Until we reach what we read a couple of years ago, which is generated code has
become a daily part of our developers lives every single day. They need to run
code generation multiple times per day and it is still the biggest pain point
for our developers. We get common complaints. It takes so long to regenerate the
code. We have this incremental code generation we've made it relatively bug
free, but people are still giving complaints. Broken code is getting into the
main line, I talked about before merge conflict and how we ought to resolve
them. That ended up appearing like your rebasing diffs were being really slow
and so we took a step back. We looked at the problem and we were like, okay,
generated code isn't scaling. This is not the correct solution for a lot of our
problems. Can we do a better job? And so we figured out a few things.
One, a lot of people were using generated code because there were some
deficiencies in our other frameworks I mentioned before with how we have
generated tests. Well, why are people generating tests that follow some weird
pattern? We can improve the testing framework. You can write one test, define
how this test will work for all of these different cases and then not have to
generate each individual case. And then the infrastructure can handle checking
individual classes and cases of that test. I mentioned before how we have these
kind of like pseudo caches, we people running some kind of precomputation and
then saving it as code. Well, why can't there be an actual cache? And so we
built this really smart caching system that watches the file system. And as
you're changing your code, it's regenerating the data and storing it in memory.
And so we no longer need to materialize this data as code in the repo. It's just
there by default in the background. No commands to run. And perhaps the most
interesting thing we did because we own half the language, we were able to
improve the language to make it more expressive. Generated code we noticed, was
actually a sign that the language itself was not expressive enough. We saw
people were doing things where dependent types would be really useful, for
example, where the output type of a function would change based on the input
type of the function in a way that's not handled by like normal generics. So we
created this thing called enum classes. You can find it, find out about it
later. I can talk to you about it later. And we work with the hack team to
implement this feature and roll it out to the repo and it helped us eliminate a
lot of generated code and this is still an ongoing project for us. We've been
rolling back or deleting generated code for about 2 to 3 years now and we've
made a lot of progress and we have a lot of progress still to be made. There are
a couple of few key takeaways that we learned through this multi-year process
that I think are particularly useful. One, small frameworks and new frameworks
are going to copy what the big guys are doing, right? You kind of have this
novelty budget, I think, compiler and language people think about, which is if
you do things that are too new, people aren't going to adopt your framework
because it's too different. They don't want to spend that extra time learning.
So people will do what's familiar, which in this case was generated code. And as
the second point mentioned, it wasn't the best solution for a lot of people.

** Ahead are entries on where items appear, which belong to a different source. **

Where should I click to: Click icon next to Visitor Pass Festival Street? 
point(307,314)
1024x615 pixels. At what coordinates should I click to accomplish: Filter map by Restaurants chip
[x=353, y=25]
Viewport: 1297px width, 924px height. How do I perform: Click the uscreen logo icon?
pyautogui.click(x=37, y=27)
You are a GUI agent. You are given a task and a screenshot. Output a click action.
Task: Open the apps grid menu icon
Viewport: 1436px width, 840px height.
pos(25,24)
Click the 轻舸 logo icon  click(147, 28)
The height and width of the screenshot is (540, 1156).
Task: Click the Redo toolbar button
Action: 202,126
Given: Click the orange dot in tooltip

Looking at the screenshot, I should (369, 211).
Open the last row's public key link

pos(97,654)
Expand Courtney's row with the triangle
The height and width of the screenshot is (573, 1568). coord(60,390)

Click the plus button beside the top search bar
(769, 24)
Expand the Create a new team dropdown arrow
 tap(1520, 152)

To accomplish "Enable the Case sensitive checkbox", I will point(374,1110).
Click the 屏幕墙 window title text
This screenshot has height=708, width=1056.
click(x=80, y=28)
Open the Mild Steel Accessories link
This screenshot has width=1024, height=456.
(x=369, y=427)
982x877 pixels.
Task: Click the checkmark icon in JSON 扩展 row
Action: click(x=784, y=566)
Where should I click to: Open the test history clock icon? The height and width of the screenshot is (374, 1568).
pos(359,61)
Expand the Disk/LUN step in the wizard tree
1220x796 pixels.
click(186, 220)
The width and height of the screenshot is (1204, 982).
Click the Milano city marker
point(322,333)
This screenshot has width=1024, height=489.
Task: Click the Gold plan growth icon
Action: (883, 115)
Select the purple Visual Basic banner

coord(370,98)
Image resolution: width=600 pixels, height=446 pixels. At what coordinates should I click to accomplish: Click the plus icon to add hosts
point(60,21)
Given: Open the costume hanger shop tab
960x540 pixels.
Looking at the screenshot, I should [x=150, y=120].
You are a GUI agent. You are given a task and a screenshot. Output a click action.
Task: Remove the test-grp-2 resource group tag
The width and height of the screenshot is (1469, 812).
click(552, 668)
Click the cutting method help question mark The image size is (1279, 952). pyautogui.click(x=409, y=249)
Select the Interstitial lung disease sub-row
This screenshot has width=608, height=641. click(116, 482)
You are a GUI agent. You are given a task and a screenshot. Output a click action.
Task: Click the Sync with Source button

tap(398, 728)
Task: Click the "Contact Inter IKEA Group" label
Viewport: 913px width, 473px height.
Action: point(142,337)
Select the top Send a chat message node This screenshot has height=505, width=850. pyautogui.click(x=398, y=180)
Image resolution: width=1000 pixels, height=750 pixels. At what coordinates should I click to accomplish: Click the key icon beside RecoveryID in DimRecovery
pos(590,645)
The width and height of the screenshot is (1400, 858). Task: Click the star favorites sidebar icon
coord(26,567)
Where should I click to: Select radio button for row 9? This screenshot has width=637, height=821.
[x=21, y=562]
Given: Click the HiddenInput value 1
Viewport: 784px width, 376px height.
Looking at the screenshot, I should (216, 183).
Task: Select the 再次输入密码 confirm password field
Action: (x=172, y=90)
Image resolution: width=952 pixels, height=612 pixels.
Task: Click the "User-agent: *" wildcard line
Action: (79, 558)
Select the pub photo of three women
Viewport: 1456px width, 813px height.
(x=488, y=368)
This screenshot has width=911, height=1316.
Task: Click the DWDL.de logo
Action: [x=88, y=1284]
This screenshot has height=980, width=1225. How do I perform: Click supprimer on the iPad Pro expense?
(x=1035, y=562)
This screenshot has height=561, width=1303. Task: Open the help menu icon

This is hard to write, difficult to maintain, but it really powerful tool and
people were using it when they had alternatives such as building new features
into their frameworks or architecting their code in a different way. And so
because we made generative code so approachable, people opted for the more
difficult, complex solution, even though it wasn't the correct one. And lastly,
once our generated code, which was a first and actually pretty big win for
developer experience, once it grew into a problem, we had to step back,
reevaluate and figure out for these individual problems that people are using
this kind of silver bullet approach for. Can we create a more optimized or
optimal solution for these specific problems and create a better developer
experience that way? Thank you. I will be taking some questions.